FOCI and Supply-Chain Disclosure Requirements Are Expanding Across DoD Contracting

Foreign ownership, control, or influence (FOCI) has traditionally been a “cleared contractor” issue: if a company needs a Facility Clearance (FCL) to perform classified work, it submits the Standard Form 328 (SF-328) to the Defense Counterintelligence and Security Agency (DCSA), discloses foreign ownership and other foreign interests, and—if applicable—implements mitigation (e.g., governance controls) as a condition of access to classified information. DCSA also expects cleared entities to report material ownership/foreign-interest changes during performance through established change-notification pathways. (DCSA)

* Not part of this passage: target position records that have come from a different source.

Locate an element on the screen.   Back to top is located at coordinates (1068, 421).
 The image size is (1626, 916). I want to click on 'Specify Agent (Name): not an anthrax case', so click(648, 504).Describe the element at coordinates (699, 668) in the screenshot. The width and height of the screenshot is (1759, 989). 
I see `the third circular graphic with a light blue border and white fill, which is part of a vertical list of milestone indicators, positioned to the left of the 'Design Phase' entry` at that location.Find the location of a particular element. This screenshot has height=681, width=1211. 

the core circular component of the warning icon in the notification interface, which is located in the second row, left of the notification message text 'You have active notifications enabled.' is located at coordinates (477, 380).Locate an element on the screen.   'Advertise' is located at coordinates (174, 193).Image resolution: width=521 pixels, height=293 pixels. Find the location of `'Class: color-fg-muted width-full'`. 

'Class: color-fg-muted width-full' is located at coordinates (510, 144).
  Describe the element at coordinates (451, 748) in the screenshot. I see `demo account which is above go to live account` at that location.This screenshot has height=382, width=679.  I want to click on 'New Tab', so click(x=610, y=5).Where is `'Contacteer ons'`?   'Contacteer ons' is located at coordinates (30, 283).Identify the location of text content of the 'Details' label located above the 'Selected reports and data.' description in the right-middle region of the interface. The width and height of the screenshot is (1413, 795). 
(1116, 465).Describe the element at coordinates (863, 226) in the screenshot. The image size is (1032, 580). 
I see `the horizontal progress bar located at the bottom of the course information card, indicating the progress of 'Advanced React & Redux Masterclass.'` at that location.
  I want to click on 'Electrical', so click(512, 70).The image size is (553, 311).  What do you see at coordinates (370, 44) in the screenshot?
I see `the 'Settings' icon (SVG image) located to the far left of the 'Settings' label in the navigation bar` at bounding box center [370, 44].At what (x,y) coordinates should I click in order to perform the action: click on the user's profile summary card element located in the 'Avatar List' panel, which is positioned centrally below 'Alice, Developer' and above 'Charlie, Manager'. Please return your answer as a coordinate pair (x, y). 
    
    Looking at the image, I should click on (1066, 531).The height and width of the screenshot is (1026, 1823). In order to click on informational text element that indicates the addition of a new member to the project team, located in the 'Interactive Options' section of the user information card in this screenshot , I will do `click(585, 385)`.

Section 847 of the FY2020 National Defense Authorization Act (NDAA) is the inflection point. Congress directed DoD to strengthen how it identifies and mitigates foreign influence risks across the defense industrial base, including improved beneficial-ownership visibility and processes that can be operationalized through DFARS rulemaking and contract clauses. (GovInfo) The practical significance is that FOCI is no longer framed solely as a classified-information safeguard; it is increasingly treated as a broader supply-chain and industrial-security risk-management problem for covered DoD acquisitions, including unclassified efforts that may still implicate sensitive data, technology, or mission assurance.

Consistent with that direction, credible practitioner reporting indicates DoD is expected to propose (and then finalize) a DFARS rule that would require many offerors and subcontractors on DoD contracts above a stated dollar threshold (commonly described as $5 million, with exceptions) to disclose FOCI-related information during the bid/proposal phase—regardless of whether the bidder holds an FCL—and to update disclosures when ownership changes create new FOCI implications. If implemented as described, the compliance footprint expands from a comparatively small cleared universe to a much larger population of DoD performers; some commentary projects growth in the number of entities subject to FOCI-type review from roughly 2,000 to more than 40,000.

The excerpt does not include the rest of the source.